Open cporrasn opened 3 weeks ago

cporrasn commented 3 weeks ago

System Info

Good morning! I'm trying to use accelerate to distribute an unet model that has already been trained. I need to do model and tensor parallelism because a single image does not fit on a single GPU, so when performing the inference with a single GPU I get a memory error.

I load the .pth file like:

model = UNet(3,1)
model = model.to(memory_format=torch.channels_last)
state_dict = torch.load("model.pth", map_location="cpu")
del state_dict['mask_values']
model.load_state_dict(state_dict);
model.eval()

After, I use:

model = prepare_pippy(model, example_args=(input,))

Then, I try to make an inference like this:

with torch.no_grad():
 output = model(input)

I have 2 GPUs, and I do notice that when I run it, the load is distributed on both GPUs.

The model I use segments an image, and should return me a segmentation, however the output is completely wrong, it returns me an image with completely random blank pixels.

The model run on a single GPU for a small image gets the correct result.
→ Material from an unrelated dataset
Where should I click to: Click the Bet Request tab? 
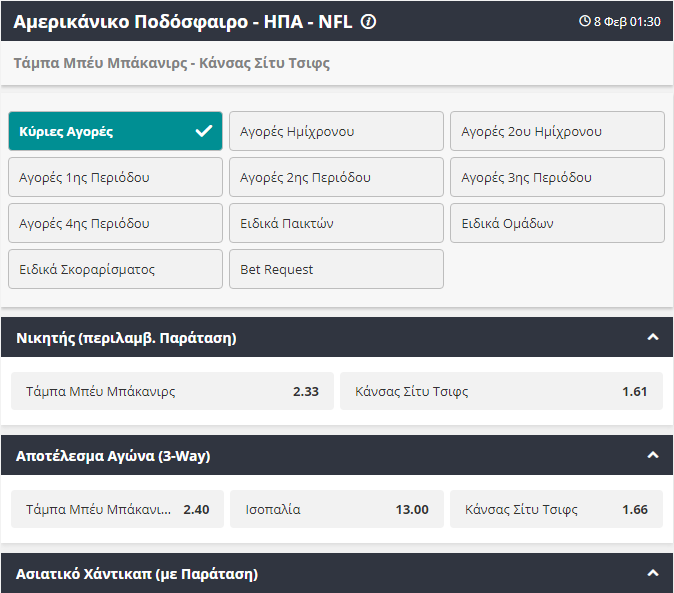(336, 269)
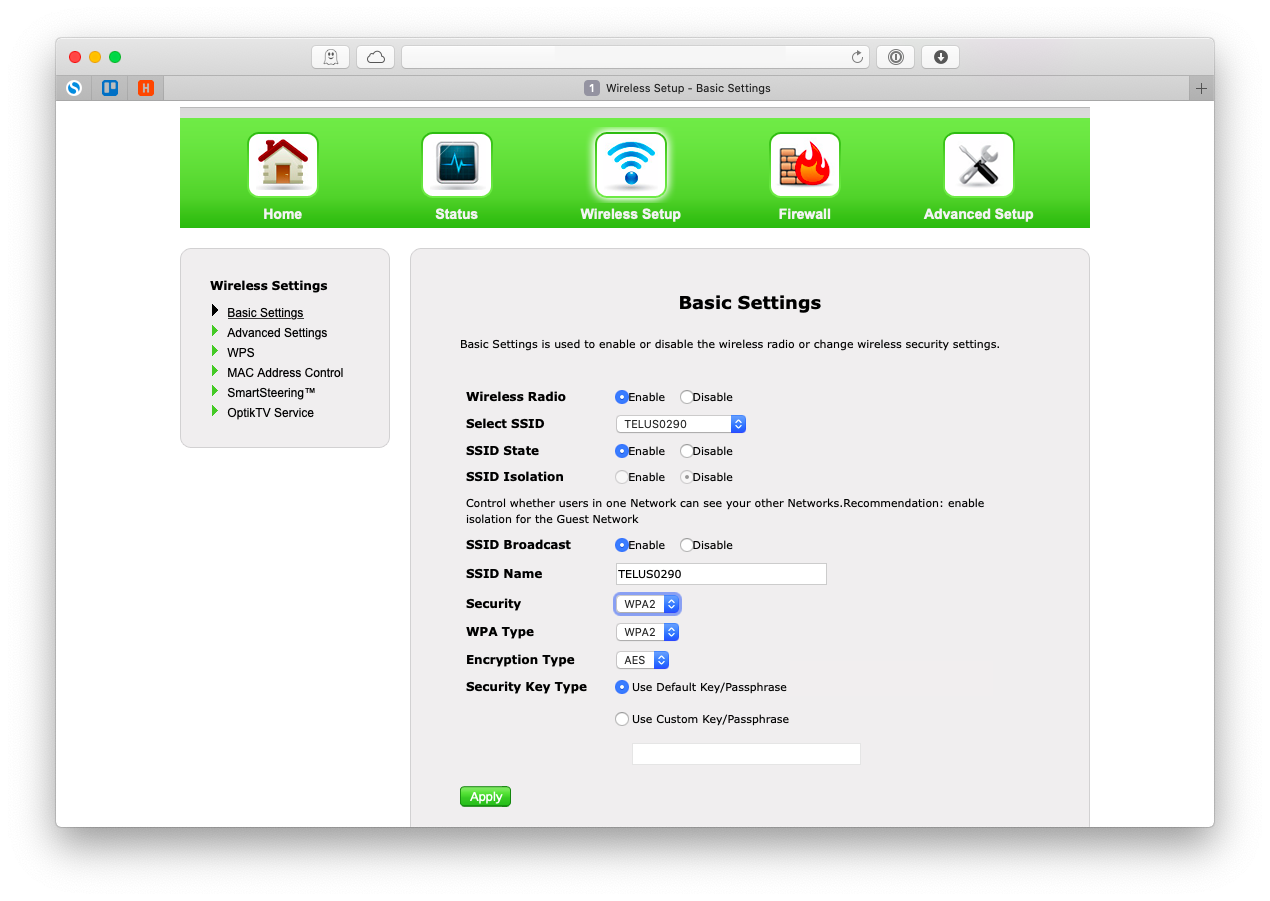Enable SSID Isolation

pyautogui.click(x=621, y=477)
If you have any idea how to solve it, please tell me.

Information

Tasks

Reproduction

model = UNet(3,1)
model = model.to(memory_format=torch.channels_last)
state_dict = torch.load("model.pth", map_location="cpu")
del state_dict['mask_values']
model.load_state_dict(state_dict);
model.eval()

model = prepare_pippy(model, example_args=(input,))

with torch.no_grad():
 output = model(input)

Expected behavior

A correctly segmented image

muellerzr commented 3 weeks ago

Are you making sure to gather the results at the end (or look on the last process only)? otherwise you'll have intermittent results on each GPU. Please see the chunk in the examples here: https://github.com/huggingface/accelerate/blob/main/examples/inference/pippy/bert.py#L74-L76

# The outputs are only on the final process by default
if PartialState().is_last_process:
    output = torch.stack(tuple(output[0]))